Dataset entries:
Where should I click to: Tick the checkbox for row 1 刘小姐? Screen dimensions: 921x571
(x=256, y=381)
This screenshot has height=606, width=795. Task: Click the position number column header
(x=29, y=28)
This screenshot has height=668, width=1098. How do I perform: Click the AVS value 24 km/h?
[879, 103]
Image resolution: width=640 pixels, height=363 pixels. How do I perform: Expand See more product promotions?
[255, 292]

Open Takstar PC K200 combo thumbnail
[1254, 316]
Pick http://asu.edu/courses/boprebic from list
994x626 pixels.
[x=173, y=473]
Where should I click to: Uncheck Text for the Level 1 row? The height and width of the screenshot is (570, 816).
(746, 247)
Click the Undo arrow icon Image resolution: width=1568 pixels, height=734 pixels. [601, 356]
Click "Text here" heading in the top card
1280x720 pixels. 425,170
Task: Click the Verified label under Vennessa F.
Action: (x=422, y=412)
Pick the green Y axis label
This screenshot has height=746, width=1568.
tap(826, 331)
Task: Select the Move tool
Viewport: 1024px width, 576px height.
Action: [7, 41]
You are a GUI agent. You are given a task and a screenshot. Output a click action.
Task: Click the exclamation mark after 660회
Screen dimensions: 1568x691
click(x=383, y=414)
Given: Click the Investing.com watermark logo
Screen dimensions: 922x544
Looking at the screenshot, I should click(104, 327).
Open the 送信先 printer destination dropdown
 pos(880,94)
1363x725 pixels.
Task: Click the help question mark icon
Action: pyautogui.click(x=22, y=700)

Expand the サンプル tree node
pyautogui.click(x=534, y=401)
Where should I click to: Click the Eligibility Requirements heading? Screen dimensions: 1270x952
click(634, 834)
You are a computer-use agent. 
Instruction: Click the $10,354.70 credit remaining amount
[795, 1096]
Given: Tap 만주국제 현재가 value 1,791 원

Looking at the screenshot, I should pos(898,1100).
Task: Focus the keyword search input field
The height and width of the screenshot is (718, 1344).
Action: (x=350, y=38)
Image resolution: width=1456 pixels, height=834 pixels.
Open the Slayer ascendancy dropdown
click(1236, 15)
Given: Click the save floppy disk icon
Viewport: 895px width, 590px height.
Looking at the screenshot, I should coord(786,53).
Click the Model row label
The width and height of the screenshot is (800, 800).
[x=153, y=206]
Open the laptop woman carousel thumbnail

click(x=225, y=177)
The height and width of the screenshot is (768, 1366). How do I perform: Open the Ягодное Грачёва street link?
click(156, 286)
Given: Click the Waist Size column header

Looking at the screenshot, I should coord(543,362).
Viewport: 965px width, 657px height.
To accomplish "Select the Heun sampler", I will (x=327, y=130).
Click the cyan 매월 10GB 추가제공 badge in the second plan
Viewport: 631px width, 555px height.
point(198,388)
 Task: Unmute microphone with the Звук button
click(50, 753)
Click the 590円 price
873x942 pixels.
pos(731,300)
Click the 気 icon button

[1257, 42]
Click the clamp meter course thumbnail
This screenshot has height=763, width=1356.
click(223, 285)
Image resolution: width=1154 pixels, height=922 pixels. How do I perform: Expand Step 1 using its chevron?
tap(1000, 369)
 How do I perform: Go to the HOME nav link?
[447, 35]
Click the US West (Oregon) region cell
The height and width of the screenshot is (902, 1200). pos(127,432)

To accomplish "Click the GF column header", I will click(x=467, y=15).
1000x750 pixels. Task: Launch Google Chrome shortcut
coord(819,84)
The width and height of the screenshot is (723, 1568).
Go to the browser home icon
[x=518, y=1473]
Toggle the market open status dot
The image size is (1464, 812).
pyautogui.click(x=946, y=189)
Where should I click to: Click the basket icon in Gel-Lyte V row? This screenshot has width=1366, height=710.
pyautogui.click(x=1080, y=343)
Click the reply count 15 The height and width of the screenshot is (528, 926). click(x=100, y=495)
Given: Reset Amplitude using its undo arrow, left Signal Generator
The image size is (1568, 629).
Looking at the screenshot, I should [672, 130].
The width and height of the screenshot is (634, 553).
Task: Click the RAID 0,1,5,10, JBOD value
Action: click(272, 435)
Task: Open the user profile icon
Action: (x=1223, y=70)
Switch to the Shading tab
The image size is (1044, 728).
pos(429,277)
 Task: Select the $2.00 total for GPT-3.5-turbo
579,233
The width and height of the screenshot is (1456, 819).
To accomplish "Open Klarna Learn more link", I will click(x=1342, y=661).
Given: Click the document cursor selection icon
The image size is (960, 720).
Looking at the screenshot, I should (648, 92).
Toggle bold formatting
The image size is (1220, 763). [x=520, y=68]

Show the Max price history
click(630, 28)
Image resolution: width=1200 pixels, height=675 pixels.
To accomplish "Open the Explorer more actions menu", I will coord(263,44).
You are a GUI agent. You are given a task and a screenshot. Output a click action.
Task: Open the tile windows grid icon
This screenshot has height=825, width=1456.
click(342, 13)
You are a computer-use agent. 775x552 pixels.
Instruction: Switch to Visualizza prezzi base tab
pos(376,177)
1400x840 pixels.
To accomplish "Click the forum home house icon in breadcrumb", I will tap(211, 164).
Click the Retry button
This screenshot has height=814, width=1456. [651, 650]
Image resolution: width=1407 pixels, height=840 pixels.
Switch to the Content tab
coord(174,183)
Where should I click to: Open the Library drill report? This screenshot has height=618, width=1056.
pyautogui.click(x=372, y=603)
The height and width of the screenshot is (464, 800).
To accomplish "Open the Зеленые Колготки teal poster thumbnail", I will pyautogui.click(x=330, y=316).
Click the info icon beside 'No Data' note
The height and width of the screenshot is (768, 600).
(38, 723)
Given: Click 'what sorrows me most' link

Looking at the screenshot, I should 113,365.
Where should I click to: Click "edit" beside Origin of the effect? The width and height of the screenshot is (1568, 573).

What is required
Your answer should be the data above, retyped in full and unaltered.

Answer to the problem
Where should I click to: Tick the checkbox for row 1 刘小姐? Screen dimensions: 921x571
(x=256, y=381)
This screenshot has height=606, width=795. Task: Click the position number column header
(x=29, y=28)
This screenshot has height=668, width=1098. How do I perform: Click the AVS value 24 km/h?
[879, 103]
Image resolution: width=640 pixels, height=363 pixels. How do I perform: Expand See more product promotions?
[255, 292]

Open Takstar PC K200 combo thumbnail
[1254, 316]
Pick http://asu.edu/courses/boprebic from list
994x626 pixels.
[x=173, y=473]
Where should I click to: Uncheck Text for the Level 1 row? The height and width of the screenshot is (570, 816).
(746, 247)
Click the Undo arrow icon Image resolution: width=1568 pixels, height=734 pixels. [601, 356]
Click "Text here" heading in the top card
1280x720 pixels. 425,170
Task: Click the Verified label under Vennessa F.
Action: (x=422, y=412)
Pick the green Y axis label
This screenshot has height=746, width=1568.
tap(826, 331)
Task: Select the Move tool
Viewport: 1024px width, 576px height.
Action: [7, 41]
You are a GUI agent. You are given a task and a screenshot. Output a click action.
Task: Click the exclamation mark after 660회
Screen dimensions: 1568x691
click(x=383, y=414)
Given: Click the Investing.com watermark logo
Screen dimensions: 922x544
Looking at the screenshot, I should click(104, 327).
Open the 送信先 printer destination dropdown
 pos(880,94)
1363x725 pixels.
Task: Click the help question mark icon
Action: pyautogui.click(x=22, y=700)

Expand the サンプル tree node
pyautogui.click(x=534, y=401)
Where should I click to: Click the Eligibility Requirements heading? Screen dimensions: 1270x952
click(634, 834)
You are a computer-use agent. 
Instruction: Click the $10,354.70 credit remaining amount
[795, 1096]
Given: Tap 만주국제 현재가 value 1,791 원

Looking at the screenshot, I should pos(898,1100).
Task: Focus the keyword search input field
The height and width of the screenshot is (718, 1344).
Action: (x=350, y=38)
Image resolution: width=1456 pixels, height=834 pixels.
Open the Slayer ascendancy dropdown
click(1236, 15)
Given: Click the save floppy disk icon
Viewport: 895px width, 590px height.
Looking at the screenshot, I should coord(786,53).
Click the Model row label
The width and height of the screenshot is (800, 800).
[x=153, y=206]
Open the laptop woman carousel thumbnail

click(x=225, y=177)
The height and width of the screenshot is (768, 1366). How do I perform: Open the Ягодное Грачёва street link?
click(156, 286)
Given: Click the Waist Size column header

Looking at the screenshot, I should coord(543,362).
Viewport: 965px width, 657px height.
To accomplish "Select the Heun sampler", I will (x=327, y=130).
Click the cyan 매월 10GB 추가제공 badge in the second plan
Viewport: 631px width, 555px height.
point(198,388)
 Task: Unmute microphone with the Звук button
click(50, 753)
Click the 590円 price
873x942 pixels.
pos(731,300)
Click the 気 icon button

[1257, 42]
Click the clamp meter course thumbnail
This screenshot has height=763, width=1356.
click(223, 285)
Image resolution: width=1154 pixels, height=922 pixels. How do I perform: Expand Step 1 using its chevron?
tap(1000, 369)
 How do I perform: Go to the HOME nav link?
[447, 35]
Click the US West (Oregon) region cell
The height and width of the screenshot is (902, 1200). pos(127,432)

To accomplish "Click the GF column header", I will click(x=467, y=15).
1000x750 pixels. Task: Launch Google Chrome shortcut
coord(819,84)
The width and height of the screenshot is (723, 1568).
Go to the browser home icon
[x=518, y=1473]
Toggle the market open status dot
The image size is (1464, 812).
pyautogui.click(x=946, y=189)
Where should I click to: Click the basket icon in Gel-Lyte V row? This screenshot has width=1366, height=710.
pyautogui.click(x=1080, y=343)
Click the reply count 15 The height and width of the screenshot is (528, 926). click(x=100, y=495)
Given: Reset Amplitude using its undo arrow, left Signal Generator
The image size is (1568, 629).
Looking at the screenshot, I should [672, 130].
The width and height of the screenshot is (634, 553).
Task: Click the RAID 0,1,5,10, JBOD value
Action: click(272, 435)
Task: Open the user profile icon
Action: (x=1223, y=70)
Switch to the Shading tab
The image size is (1044, 728).
pos(429,277)
 Task: Select the $2.00 total for GPT-3.5-turbo
579,233
The width and height of the screenshot is (1456, 819).
To accomplish "Open Klarna Learn more link", I will click(x=1342, y=661).
Given: Click the document cursor selection icon
The image size is (960, 720).
Looking at the screenshot, I should (648, 92).
Toggle bold formatting
The image size is (1220, 763). [x=520, y=68]

Show the Max price history
click(630, 28)
Image resolution: width=1200 pixels, height=675 pixels.
To accomplish "Open the Explorer more actions menu", I will coord(263,44).
You are a GUI agent. You are given a task and a screenshot. Output a click action.
Task: Open the tile windows grid icon
This screenshot has height=825, width=1456.
click(342, 13)
You are a computer-use agent. 775x552 pixels.
Instruction: Switch to Visualizza prezzi base tab
pos(376,177)
1400x840 pixels.
To accomplish "Click the forum home house icon in breadcrumb", I will tap(211, 164).
Click the Retry button
This screenshot has height=814, width=1456. [651, 650]
Image resolution: width=1407 pixels, height=840 pixels.
Switch to the Content tab
coord(174,183)
Where should I click to: Open the Library drill report? This screenshot has height=618, width=1056.
pyautogui.click(x=372, y=603)
The height and width of the screenshot is (464, 800).
To accomplish "Open the Зеленые Колготки teal poster thumbnail", I will pyautogui.click(x=330, y=316).
Click the info icon beside 'No Data' note
The height and width of the screenshot is (768, 600).
(38, 723)
Given: Click 'what sorrows me most' link

Looking at the screenshot, I should 113,365.
Where should I click to: Click "edit" beside Origin of the effect? The width and height of the screenshot is (1568, 573).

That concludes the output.